By Jack Morse
Stanford scientists want you to boldly go where no one has gone before. Specifically, that would be into a camera-laden toilet that scans and recognizes your analprint.
According to a paper published today in the journal Nature, researchers at the storied university have devised a system for tracking defecation and urination by specific individuals over time, sending that data to the cloud, and analyzing it for the purposes of public health. It’s the latest addition to a long line of smart toilets, although this may be the first one to take a picture of your asshole.
The so-called Precision Health Toilet is equipped with four cameras: the stool camera, anus camera, and two uroflow cameras. Combined, they allow the toilet to analyze users’ urine and “[classify] stool according to the Bristol stool form scale using deep learning[.]”
Notably, the toilet uses a form of two-factor authentication to ensure it associates the right poop with the right person. By employing both a fingerprint scanner embedded in the flush lever, and the aforementioned “analprint scan,” the researchers hoped to prevent mixups involving shared toilets.
“The potential for using the human anus as a biometric identifier is not a new concept,” writes study co-author Dr. Seung-min Park in an accompanying blog post. “The famous painter, Salvador Dalí (1904-1989), had already figured out that the anus has 35 or 37 creases, which are as unique as fingerprints.”
Importantly, you data does not remain with the toilet, but rather is sent to the cloud for later analysis.
“All collected data (images and videos), in their raw data formats, were annotated with respect to the user and transmitted to a cloud system through wireless communication,” explains the study.
When reached for comment over email, Dr. Seung-min Park told Mashable that users’ privacy is of the utmost concern.
“We unconditionally ensure the security of all photos and private information of our users are enforced through end-to-end encrypted data transmission,” wrote Dr. Park. “We have employed a template matching algorithm to determine the region of interest (anus), which once fully developed and validated, will be autonomous without any human interaction.”

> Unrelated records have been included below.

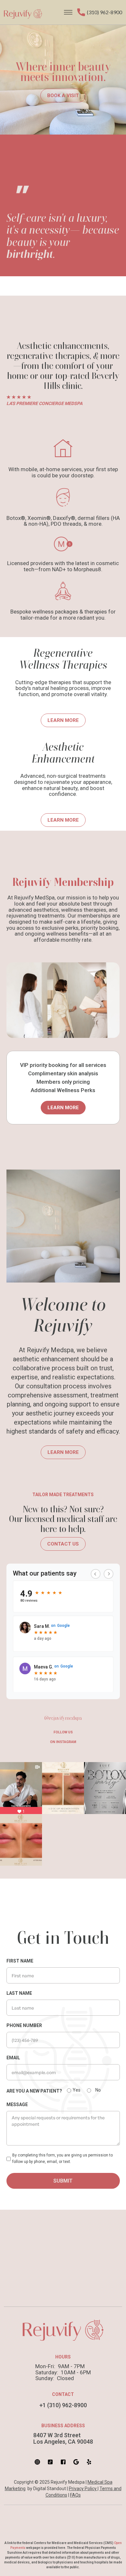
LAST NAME (19, 1993)
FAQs (75, 2495)
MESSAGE (17, 2104)
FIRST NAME (19, 1960)
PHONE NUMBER (24, 2025)
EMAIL (13, 2057)
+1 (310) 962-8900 (63, 2405)
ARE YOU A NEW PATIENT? (34, 2091)
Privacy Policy (83, 2488)
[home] (28, 12)
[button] (68, 12)
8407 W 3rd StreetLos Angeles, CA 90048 (63, 2438)
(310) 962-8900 (104, 12)
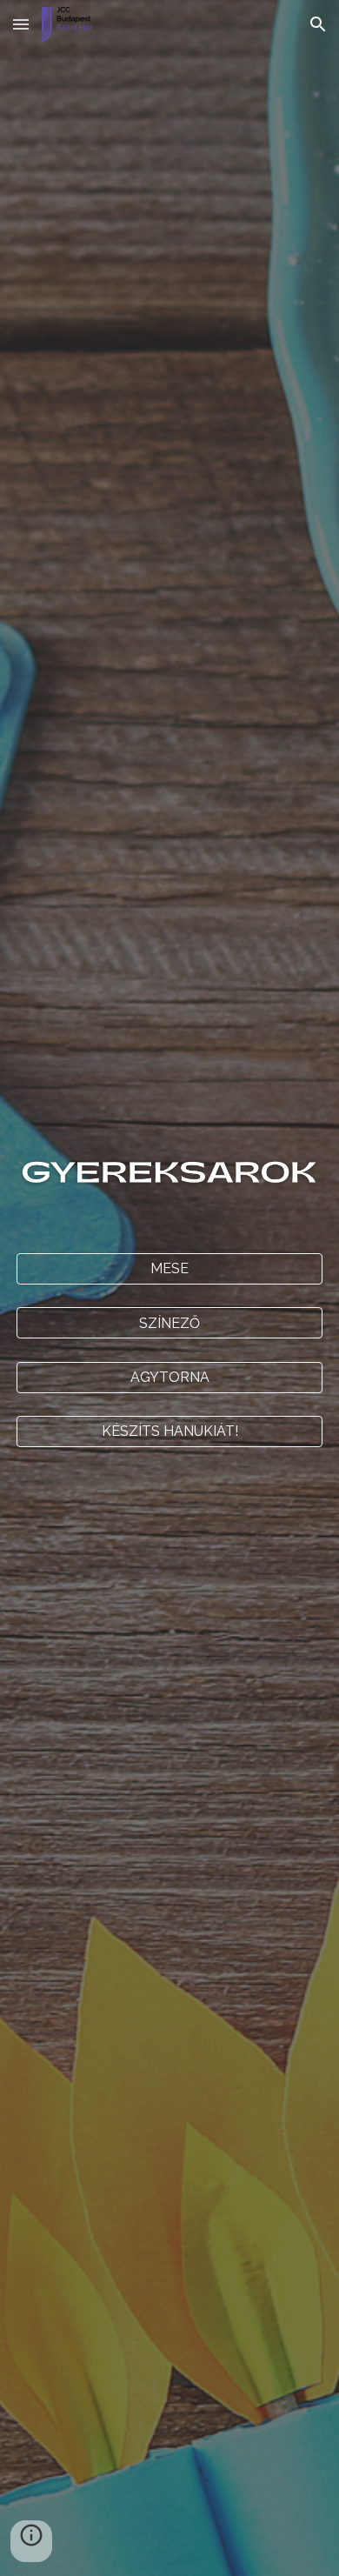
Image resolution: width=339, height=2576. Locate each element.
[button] (21, 24)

What’s more, Dr. Park added that the actual photos of users’ anuses will be “encrypted by a hash function and stored on a secured device.”
Dr. Park that the development of the Precision Health Toilet is a first step in a much longer-term effort to more broadly diagnose a host of diseases and disorders in the general population including benign prostatic hyperplasia, irritable bowel syndrome, and urinary tract infections.
“This toilet system is expected to have a major impact on health monitoring research,” concludes the study, “as the toilet enables longitudinal monitoring of human health with minimal interference of human behavior.”
That is, if everyone can overcome their embarrassment first.